We concluded that there is a significant improvement in air conduction levels and air-bone gap closure postoperatively in both fascia and cartilage-fascia groups. However, multivariate analysis showed no significant difference for air-bone gap closure (P = 0.316) and increase in air conduction levels (P = 0.222) according to graft type. This result is comparable to many similar studies comparing the results of graft take rate and hearing improvement in cartilage and fascia tympanoplasty (2, 8, 9).

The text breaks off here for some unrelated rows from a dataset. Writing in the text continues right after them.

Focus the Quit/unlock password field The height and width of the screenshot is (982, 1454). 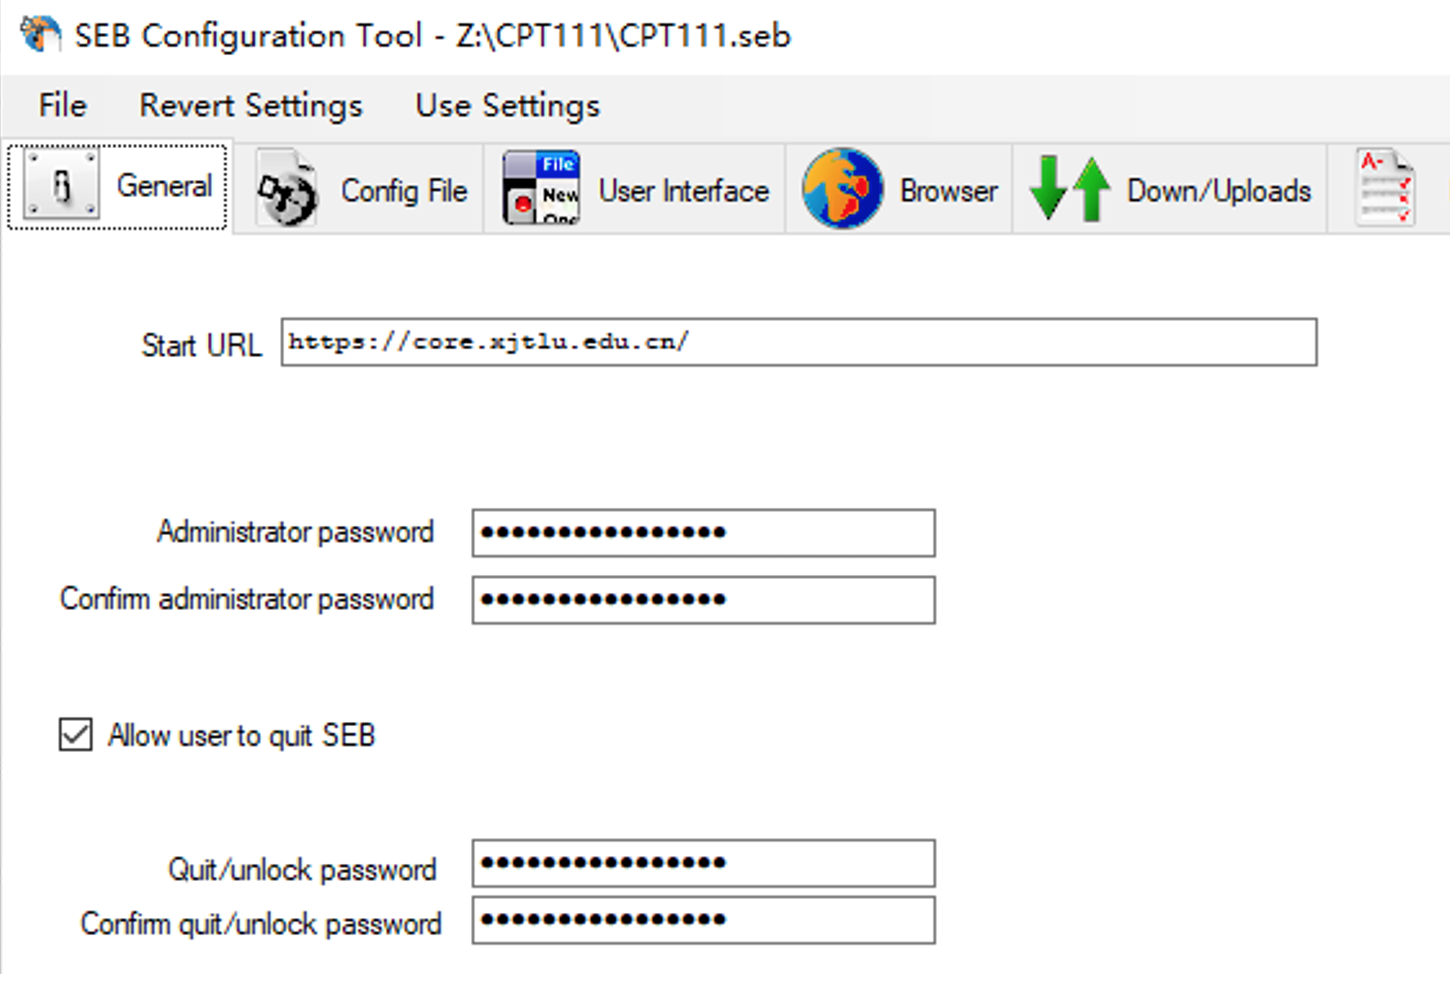[x=704, y=863]
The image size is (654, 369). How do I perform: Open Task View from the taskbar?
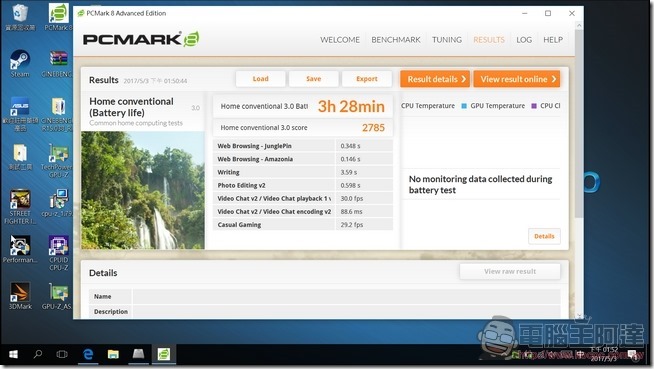62,354
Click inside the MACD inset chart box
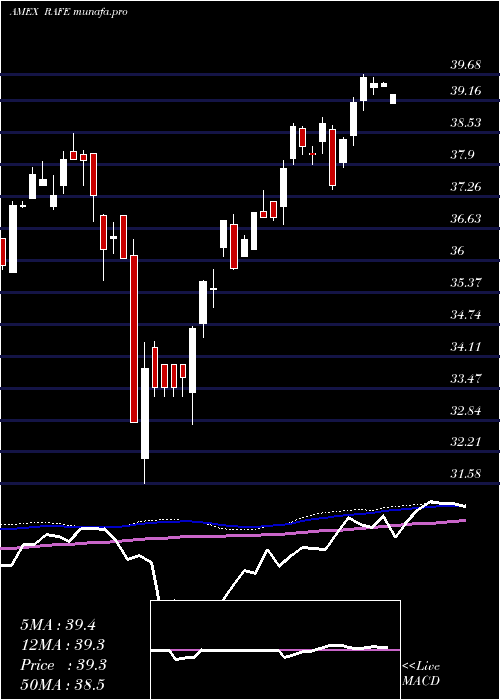 coord(275,650)
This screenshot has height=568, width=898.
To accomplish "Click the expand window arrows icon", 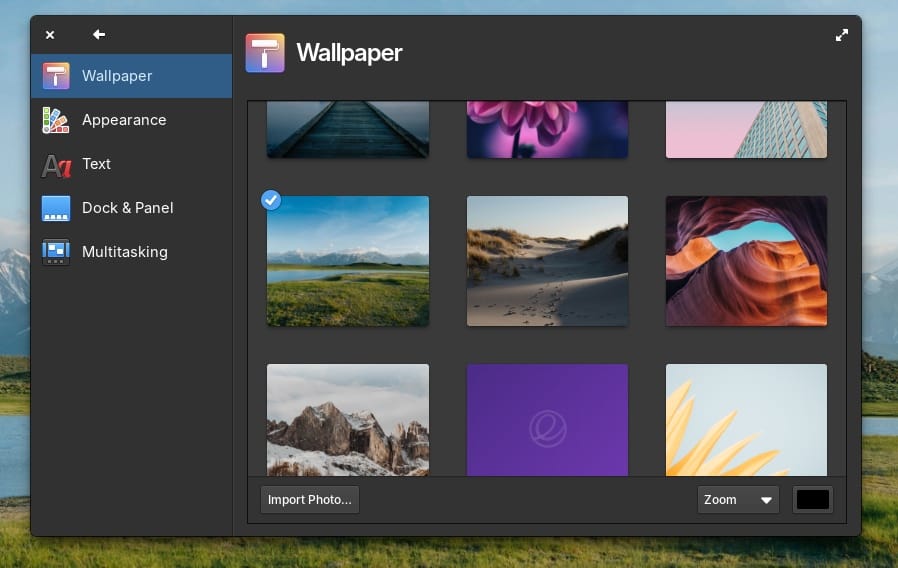I will tap(842, 35).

The present study has some limitations. First, it was a single-center study with a small sample size. Second, there was no long-term follow-up; the patients in this study were followed for six months. Although there is some evidence that cartilage reinforcement improves the surgical and functional outcomes in tympanoplasty, the conclusive evidence for anterior tympanic membrane perforation reconstruction is weak. Finally, a high population study with prolonged follow-up is suggested to increase the accuracy of the results.
4.1. Conclusions
Based on our findings, the combined cartilage-fascia technique revealed satisfactory functional and surgical outcomes. Thus, cartilage-fascia can be used as a safe graft material with an acceptable graft take rate and hearing results for tympanoplasty, especially in anterior tympanic membrane perforations.